以空腸破裂為表現之第一型多發性內分泌腫瘤：壹病例報告

JUJENUM PERFORATIONS AS THE PRESENTATION OF MULTIPLE ENDOCRINE NEOPLASIA TYPE 1: A CASE REPORT

第一型多發性內分泌腫瘤是一種體顯性遺傳的罕見內分泌疾病。其臨床特徵包括副甲狀腺機能亢進、腸胃道和胰臟內分泌腫瘤及腦垂腺腫瘤。大多數的病人都以副甲狀腺機能亢進為主要的表現。我們報告一例空腸破裂的病人，最後診斷為第一型多發性內分泌腫瘤。對於消化性潰瘍導致腸胃道破裂的病人，若其穿孔為多發性或位於不尋常的位置，則需高度懷疑是否有胃泌素瘤的可能性；若確定有胃泌素瘤，則需進一步篩檢第一型多發性內分泌腫瘤是否存在。

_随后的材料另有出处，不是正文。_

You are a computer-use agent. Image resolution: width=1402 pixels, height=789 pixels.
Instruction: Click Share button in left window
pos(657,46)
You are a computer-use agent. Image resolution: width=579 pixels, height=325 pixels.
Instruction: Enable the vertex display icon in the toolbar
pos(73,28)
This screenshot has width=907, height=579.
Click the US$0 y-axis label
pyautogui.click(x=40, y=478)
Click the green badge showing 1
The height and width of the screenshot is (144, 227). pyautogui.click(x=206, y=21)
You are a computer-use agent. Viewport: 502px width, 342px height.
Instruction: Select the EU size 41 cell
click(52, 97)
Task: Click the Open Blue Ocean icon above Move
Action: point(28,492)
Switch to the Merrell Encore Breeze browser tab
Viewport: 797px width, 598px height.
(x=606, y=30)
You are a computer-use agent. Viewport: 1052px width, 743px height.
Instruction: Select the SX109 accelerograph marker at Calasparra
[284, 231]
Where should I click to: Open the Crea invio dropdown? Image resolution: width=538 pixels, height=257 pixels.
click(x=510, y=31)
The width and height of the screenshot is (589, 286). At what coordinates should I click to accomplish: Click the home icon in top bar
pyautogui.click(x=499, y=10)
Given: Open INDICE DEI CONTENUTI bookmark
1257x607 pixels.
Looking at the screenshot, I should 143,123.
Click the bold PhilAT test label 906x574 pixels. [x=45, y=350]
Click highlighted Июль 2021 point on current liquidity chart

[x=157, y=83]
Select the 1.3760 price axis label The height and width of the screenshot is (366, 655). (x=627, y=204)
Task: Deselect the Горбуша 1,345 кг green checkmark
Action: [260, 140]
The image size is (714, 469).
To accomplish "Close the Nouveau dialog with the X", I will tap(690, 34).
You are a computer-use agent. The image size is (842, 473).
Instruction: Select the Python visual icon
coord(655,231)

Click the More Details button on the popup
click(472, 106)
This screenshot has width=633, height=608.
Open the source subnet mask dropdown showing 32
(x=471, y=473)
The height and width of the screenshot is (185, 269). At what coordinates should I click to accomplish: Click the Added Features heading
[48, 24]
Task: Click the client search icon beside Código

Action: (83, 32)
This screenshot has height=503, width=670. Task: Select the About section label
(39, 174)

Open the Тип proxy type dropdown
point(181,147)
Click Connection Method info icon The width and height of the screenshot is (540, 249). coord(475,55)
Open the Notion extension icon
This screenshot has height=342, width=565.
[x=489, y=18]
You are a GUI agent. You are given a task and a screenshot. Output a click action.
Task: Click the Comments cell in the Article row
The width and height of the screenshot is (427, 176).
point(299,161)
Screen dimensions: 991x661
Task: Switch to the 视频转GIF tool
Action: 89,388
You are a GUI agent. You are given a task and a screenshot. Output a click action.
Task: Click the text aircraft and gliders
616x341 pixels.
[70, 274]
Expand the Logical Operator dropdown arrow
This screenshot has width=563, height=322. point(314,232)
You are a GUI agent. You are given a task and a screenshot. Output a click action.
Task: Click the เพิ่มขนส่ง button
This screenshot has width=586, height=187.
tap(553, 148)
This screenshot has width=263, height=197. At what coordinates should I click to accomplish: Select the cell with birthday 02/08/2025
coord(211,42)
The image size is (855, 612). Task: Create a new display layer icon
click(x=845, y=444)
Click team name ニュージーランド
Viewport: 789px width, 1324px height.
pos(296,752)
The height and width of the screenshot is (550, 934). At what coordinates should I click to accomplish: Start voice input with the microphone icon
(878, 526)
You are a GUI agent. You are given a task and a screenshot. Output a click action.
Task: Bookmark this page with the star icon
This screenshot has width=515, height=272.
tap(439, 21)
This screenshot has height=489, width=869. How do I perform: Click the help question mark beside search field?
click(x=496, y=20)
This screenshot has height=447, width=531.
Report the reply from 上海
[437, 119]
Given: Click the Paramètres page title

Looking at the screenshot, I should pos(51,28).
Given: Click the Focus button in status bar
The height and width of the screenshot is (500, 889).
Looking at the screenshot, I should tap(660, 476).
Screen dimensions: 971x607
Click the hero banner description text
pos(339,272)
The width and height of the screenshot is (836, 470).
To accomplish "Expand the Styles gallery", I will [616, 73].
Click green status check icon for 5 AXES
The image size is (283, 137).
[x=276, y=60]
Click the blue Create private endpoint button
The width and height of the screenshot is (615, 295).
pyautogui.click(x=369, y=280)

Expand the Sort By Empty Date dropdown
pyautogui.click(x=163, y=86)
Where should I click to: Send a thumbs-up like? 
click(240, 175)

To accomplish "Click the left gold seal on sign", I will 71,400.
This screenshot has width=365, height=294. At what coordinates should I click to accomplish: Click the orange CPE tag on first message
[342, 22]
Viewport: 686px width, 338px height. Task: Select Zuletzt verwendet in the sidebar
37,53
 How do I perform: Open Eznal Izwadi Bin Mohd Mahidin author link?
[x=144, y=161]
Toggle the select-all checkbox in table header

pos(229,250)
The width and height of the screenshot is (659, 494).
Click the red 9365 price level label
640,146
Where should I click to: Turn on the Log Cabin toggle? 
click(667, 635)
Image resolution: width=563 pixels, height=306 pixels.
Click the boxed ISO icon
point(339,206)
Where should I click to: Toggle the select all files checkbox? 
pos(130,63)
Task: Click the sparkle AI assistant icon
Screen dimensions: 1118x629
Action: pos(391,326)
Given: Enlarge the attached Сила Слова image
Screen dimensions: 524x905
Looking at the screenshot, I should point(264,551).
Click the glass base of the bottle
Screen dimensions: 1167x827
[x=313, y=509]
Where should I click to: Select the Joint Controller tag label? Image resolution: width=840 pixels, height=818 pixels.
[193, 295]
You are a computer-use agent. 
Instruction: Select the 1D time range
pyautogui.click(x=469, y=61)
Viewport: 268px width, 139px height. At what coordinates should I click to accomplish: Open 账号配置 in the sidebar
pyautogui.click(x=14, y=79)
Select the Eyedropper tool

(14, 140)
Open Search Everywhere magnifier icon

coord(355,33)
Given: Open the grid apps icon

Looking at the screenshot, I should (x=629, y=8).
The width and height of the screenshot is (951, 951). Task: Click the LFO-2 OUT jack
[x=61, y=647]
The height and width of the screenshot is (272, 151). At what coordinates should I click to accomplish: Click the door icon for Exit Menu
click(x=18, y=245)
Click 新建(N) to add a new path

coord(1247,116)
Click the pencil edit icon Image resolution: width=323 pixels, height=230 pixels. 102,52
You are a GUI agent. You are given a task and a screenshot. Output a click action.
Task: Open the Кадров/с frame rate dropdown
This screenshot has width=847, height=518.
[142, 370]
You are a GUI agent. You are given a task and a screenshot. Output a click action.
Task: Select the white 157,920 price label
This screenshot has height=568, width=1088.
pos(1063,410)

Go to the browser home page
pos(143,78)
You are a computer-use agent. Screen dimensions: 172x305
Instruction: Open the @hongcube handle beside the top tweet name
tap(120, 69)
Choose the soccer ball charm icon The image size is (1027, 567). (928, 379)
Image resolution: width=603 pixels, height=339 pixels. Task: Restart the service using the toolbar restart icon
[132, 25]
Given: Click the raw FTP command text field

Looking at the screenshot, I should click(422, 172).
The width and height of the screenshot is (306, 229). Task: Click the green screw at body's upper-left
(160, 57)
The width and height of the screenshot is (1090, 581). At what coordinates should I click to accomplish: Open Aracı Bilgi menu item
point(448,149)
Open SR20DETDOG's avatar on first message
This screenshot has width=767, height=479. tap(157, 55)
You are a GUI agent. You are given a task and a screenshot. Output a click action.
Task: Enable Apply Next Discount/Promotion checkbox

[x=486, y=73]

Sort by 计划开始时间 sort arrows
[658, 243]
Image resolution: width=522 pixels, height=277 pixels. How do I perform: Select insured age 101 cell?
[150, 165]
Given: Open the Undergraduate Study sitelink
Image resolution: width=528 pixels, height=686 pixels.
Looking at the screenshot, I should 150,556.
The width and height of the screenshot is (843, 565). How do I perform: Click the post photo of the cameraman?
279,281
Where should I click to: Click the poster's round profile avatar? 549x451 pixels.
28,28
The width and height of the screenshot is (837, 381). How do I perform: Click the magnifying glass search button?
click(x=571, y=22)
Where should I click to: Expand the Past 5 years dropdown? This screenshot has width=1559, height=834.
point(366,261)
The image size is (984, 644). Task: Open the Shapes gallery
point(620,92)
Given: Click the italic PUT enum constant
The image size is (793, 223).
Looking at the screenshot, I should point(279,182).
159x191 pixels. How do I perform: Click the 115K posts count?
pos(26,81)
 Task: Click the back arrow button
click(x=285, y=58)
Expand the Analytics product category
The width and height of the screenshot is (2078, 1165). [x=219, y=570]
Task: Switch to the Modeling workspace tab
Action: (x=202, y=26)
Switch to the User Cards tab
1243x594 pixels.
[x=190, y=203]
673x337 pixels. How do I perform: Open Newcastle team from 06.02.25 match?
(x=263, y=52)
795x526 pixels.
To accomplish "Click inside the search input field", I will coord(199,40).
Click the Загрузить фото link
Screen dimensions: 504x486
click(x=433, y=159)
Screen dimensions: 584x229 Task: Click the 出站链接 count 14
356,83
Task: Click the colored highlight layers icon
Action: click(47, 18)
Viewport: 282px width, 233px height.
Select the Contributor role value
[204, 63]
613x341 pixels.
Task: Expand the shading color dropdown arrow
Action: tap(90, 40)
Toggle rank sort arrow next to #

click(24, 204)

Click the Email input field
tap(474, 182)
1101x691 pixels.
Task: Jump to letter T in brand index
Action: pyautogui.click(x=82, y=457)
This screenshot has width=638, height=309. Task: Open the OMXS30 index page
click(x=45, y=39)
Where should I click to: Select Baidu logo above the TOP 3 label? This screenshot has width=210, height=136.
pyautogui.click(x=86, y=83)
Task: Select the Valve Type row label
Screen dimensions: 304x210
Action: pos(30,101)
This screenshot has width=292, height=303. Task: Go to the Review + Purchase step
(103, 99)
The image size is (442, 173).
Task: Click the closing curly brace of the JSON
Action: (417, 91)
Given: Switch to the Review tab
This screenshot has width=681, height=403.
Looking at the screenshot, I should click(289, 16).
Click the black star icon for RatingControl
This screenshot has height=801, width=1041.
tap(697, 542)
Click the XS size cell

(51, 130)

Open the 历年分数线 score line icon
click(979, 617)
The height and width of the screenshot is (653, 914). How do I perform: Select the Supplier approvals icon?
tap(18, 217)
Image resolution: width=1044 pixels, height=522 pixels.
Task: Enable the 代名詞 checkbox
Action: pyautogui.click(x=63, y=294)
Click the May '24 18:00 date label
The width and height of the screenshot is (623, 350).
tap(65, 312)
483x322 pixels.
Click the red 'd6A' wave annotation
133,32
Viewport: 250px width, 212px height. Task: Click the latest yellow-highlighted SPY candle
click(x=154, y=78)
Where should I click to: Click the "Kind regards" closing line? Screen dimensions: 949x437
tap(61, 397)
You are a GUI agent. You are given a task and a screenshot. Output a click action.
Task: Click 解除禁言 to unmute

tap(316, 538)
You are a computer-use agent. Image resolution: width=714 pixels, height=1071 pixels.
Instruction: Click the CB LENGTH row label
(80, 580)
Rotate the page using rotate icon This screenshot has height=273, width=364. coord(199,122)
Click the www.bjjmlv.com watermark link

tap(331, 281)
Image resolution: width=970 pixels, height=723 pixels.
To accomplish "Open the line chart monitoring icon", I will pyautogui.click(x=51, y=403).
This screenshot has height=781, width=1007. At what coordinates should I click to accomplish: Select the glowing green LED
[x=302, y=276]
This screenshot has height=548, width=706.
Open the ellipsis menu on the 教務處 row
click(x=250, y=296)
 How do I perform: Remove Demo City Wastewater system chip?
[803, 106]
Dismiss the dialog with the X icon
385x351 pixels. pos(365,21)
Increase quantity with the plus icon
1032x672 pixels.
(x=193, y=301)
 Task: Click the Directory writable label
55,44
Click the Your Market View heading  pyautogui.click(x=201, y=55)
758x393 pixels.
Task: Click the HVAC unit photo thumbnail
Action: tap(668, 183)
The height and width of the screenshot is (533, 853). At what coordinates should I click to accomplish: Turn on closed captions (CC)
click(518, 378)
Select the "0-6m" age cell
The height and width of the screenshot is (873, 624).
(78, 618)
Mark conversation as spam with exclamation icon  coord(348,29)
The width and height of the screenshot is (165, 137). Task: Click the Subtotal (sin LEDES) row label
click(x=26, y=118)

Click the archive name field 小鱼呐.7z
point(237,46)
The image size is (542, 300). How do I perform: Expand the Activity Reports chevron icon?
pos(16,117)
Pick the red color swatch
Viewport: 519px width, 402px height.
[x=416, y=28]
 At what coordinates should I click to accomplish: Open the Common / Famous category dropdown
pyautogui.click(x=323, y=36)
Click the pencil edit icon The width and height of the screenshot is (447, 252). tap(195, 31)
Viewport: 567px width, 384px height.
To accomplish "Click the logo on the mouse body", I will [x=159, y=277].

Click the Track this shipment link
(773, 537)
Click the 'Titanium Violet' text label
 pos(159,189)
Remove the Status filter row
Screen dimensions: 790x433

Multiple endocrine neoplasia type 1 (MEN1) is a rare inherited syndrome. Hyperparathyroidism, enteropancreatic tumors and pituitary adenomas are the main components of MEN1 , with hyperparathyroidism being the most common and usually the earliest clinical manifestation. We report a case of MEN1 presented with jujenum perforations. In a case of multiple peptic ulcer perforations or perforations at unusual sites, gastrinoma should be highly suspected, and further MEN1 survey should be performed.